Click-target data:
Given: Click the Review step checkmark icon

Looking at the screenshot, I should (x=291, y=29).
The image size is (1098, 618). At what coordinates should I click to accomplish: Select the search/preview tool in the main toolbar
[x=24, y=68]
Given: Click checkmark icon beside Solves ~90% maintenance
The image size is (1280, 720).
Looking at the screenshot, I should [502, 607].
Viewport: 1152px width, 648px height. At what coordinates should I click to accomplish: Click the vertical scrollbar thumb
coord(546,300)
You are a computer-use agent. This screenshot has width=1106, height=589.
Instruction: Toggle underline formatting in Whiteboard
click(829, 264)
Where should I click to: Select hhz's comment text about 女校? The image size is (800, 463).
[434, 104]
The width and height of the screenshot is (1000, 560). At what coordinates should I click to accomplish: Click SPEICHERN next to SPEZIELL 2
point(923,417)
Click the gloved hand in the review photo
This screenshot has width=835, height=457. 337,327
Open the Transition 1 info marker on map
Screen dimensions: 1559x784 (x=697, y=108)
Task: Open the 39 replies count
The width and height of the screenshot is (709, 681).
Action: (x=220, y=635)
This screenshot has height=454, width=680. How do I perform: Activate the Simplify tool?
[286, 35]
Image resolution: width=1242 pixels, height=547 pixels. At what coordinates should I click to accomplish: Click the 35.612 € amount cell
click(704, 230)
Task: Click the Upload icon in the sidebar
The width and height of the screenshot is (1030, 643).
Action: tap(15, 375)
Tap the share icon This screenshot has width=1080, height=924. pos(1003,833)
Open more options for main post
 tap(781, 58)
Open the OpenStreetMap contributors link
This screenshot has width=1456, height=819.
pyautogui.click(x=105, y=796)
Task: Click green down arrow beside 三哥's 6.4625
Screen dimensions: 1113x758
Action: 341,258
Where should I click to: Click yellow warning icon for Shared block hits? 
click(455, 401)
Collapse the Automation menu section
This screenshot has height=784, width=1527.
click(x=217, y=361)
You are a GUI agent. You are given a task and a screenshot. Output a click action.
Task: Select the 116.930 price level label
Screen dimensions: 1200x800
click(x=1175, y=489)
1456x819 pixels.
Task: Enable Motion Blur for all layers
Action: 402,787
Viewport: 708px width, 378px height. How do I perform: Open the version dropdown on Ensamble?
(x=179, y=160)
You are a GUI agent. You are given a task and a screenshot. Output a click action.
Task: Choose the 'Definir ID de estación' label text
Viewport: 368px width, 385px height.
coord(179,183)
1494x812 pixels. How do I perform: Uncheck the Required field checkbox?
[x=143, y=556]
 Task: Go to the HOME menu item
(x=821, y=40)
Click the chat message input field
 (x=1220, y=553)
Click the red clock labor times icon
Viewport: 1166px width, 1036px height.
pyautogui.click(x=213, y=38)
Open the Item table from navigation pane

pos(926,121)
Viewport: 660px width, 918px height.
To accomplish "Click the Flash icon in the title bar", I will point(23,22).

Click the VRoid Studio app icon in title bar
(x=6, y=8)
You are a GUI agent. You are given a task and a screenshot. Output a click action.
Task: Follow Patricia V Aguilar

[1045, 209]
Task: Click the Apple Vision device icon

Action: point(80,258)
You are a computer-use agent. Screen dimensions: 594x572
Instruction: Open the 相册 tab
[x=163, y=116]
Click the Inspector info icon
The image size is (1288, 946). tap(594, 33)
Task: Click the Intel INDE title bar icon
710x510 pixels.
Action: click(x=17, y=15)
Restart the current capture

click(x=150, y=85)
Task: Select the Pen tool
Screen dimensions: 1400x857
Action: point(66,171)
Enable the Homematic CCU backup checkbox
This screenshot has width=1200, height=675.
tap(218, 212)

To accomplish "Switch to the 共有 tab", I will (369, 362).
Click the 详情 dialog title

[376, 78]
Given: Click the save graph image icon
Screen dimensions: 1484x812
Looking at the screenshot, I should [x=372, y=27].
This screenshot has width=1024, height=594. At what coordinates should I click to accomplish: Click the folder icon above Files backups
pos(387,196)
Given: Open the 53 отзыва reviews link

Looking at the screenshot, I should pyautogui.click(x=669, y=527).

## [Written problem]
Can you copy out the lines starting with the one containing "Click the gloved hand in the review photo" and going on through the one containing "(x=179, y=160)", keeping every character as it stands?

## [Result of this exercise]
Click the gloved hand in the review photo
This screenshot has width=835, height=457. 337,327
Open the Transition 1 info marker on map
Screen dimensions: 1559x784 (x=697, y=108)
Task: Open the 39 replies count
The width and height of the screenshot is (709, 681).
Action: (x=220, y=635)
This screenshot has height=454, width=680. How do I perform: Activate the Simplify tool?
[286, 35]
Image resolution: width=1242 pixels, height=547 pixels. At what coordinates should I click to accomplish: Click the 35.612 € amount cell
click(704, 230)
Task: Click the Upload icon in the sidebar
The width and height of the screenshot is (1030, 643).
Action: tap(15, 375)
Tap the share icon This screenshot has width=1080, height=924. pos(1003,833)
Open more options for main post
 tap(781, 58)
Open the OpenStreetMap contributors link
This screenshot has width=1456, height=819.
pyautogui.click(x=105, y=796)
Task: Click green down arrow beside 三哥's 6.4625
Screen dimensions: 1113x758
Action: 341,258
Where should I click to: Click yellow warning icon for Shared block hits? 
click(455, 401)
Collapse the Automation menu section
This screenshot has height=784, width=1527.
click(x=217, y=361)
You are a GUI agent. You are given a task and a screenshot. Output a click action.
Task: Select the 116.930 price level label
Screen dimensions: 1200x800
click(x=1175, y=489)
1456x819 pixels.
Task: Enable Motion Blur for all layers
Action: 402,787
Viewport: 708px width, 378px height. How do I perform: Open the version dropdown on Ensamble?
(x=179, y=160)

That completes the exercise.